-------- Record list

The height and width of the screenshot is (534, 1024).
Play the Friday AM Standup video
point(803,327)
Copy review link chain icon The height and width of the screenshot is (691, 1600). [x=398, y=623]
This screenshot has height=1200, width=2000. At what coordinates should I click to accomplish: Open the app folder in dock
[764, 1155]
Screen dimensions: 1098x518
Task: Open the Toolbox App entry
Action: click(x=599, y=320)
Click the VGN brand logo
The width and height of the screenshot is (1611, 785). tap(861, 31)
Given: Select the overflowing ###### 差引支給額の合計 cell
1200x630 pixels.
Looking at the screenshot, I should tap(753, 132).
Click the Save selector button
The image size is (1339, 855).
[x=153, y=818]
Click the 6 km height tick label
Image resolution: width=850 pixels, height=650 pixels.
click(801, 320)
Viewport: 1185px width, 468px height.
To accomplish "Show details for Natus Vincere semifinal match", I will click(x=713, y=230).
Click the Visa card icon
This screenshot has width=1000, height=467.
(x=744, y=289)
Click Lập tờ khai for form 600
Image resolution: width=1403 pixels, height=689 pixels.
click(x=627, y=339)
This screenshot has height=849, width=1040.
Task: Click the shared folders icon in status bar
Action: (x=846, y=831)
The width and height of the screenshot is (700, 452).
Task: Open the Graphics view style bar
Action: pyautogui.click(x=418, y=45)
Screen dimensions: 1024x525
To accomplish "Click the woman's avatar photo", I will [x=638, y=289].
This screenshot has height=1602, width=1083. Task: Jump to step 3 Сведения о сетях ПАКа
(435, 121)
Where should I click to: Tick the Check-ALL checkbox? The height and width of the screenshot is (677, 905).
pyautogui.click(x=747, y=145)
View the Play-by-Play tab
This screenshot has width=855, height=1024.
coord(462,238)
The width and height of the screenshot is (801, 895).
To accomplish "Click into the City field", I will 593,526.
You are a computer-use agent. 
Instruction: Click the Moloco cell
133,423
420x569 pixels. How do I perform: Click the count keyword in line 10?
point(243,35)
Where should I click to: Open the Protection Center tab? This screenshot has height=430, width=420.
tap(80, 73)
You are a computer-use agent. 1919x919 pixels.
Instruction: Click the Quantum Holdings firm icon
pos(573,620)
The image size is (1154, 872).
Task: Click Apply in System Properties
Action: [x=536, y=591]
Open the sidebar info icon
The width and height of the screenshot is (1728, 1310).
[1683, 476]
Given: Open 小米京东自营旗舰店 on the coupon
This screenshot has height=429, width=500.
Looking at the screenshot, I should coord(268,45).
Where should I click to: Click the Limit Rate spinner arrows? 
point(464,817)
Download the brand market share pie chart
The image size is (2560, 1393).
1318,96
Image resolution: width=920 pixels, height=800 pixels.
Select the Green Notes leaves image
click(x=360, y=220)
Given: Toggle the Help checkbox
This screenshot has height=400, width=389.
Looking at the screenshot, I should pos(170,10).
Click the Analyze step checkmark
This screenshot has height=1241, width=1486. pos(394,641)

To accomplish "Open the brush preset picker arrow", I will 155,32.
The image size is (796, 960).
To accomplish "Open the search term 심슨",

----------------

Exercise aim
Can you rewrite every line of the listing above as a numbered list, leaving out the blank lines?

Finished answer
1. The height and width of the screenshot is (534, 1024).
2. Play the Friday AM Standup video
3. point(803,327)
4. Copy review link chain icon The height and width of the screenshot is (691, 1600). [x=398, y=623]
5. This screenshot has height=1200, width=2000. At what coordinates should I click to accomplish: Open the app folder in dock
6. [764, 1155]
7. Screen dimensions: 1098x518
8. Task: Open the Toolbox App entry
9. Action: click(x=599, y=320)
10. Click the VGN brand logo
11. The width and height of the screenshot is (1611, 785). tap(861, 31)
12. Given: Select the overflowing ###### 差引支給額の合計 cell
13. 1200x630 pixels.
14. Looking at the screenshot, I should tap(753, 132).
15. Click the Save selector button
16. The image size is (1339, 855).
17. [x=153, y=818]
18. Click the 6 km height tick label
19. Image resolution: width=850 pixels, height=650 pixels.
20. click(801, 320)
21. Viewport: 1185px width, 468px height.
22. To accomplish "Show details for Natus Vincere semifinal match", I will click(x=713, y=230).
23. Click the Visa card icon
24. This screenshot has width=1000, height=467.
25. (x=744, y=289)
26. Click Lập tờ khai for form 600
27. Image resolution: width=1403 pixels, height=689 pixels.
28. click(x=627, y=339)
29. This screenshot has height=849, width=1040.
30. Task: Click the shared folders icon in status bar
31. Action: (x=846, y=831)
32. The width and height of the screenshot is (700, 452).
33. Task: Open the Graphics view style bar
34. Action: pyautogui.click(x=418, y=45)
35. Screen dimensions: 1024x525
36. To accomplish "Click the woman's avatar photo", I will [x=638, y=289].
37. This screenshot has height=1602, width=1083. Task: Jump to step 3 Сведения о сетях ПАКа
38. (435, 121)
39. Where should I click to: Tick the Check-ALL checkbox? The height and width of the screenshot is (677, 905).
40. pyautogui.click(x=747, y=145)
41. View the Play-by-Play tab
42. This screenshot has width=855, height=1024.
43. coord(462,238)
44. The width and height of the screenshot is (801, 895).
45. To accomplish "Click into the City field", I will 593,526.
46. You are a computer-use agent. 
47. Instruction: Click the Moloco cell
48. 133,423
49. 420x569 pixels. How do I perform: Click the count keyword in line 10?
50. point(243,35)
51. Where should I click to: Open the Protection Center tab? This screenshot has height=430, width=420.
52. tap(80, 73)
53. You are a computer-use agent. 1919x919 pixels.
54. Instruction: Click the Quantum Holdings firm icon
55. pos(573,620)
56. The image size is (1154, 872).
57. Task: Click Apply in System Properties
58. Action: [x=536, y=591]
59. Open the sidebar info icon
60. The width and height of the screenshot is (1728, 1310).
61. [1683, 476]
62. Given: Open 小米京东自营旗舰店 on the coupon
63. This screenshot has height=429, width=500.
64. Looking at the screenshot, I should coord(268,45).
65. Where should I click to: Click the Limit Rate spinner arrows? 
66. point(464,817)
67. Download the brand market share pie chart
68. The image size is (2560, 1393).
69. 1318,96
70. Image resolution: width=920 pixels, height=800 pixels.
71. Select the Green Notes leaves image
72. click(x=360, y=220)
73. Given: Toggle the Help checkbox
74. This screenshot has height=400, width=389.
75. Looking at the screenshot, I should pos(170,10).
76. Click the Analyze step checkmark
77. This screenshot has height=1241, width=1486. pos(394,641)
78. To accomplish "Open the brush preset picker arrow", I will 155,32.
79. The image size is (796, 960).
80. To accomplish "Open the search term 심슨",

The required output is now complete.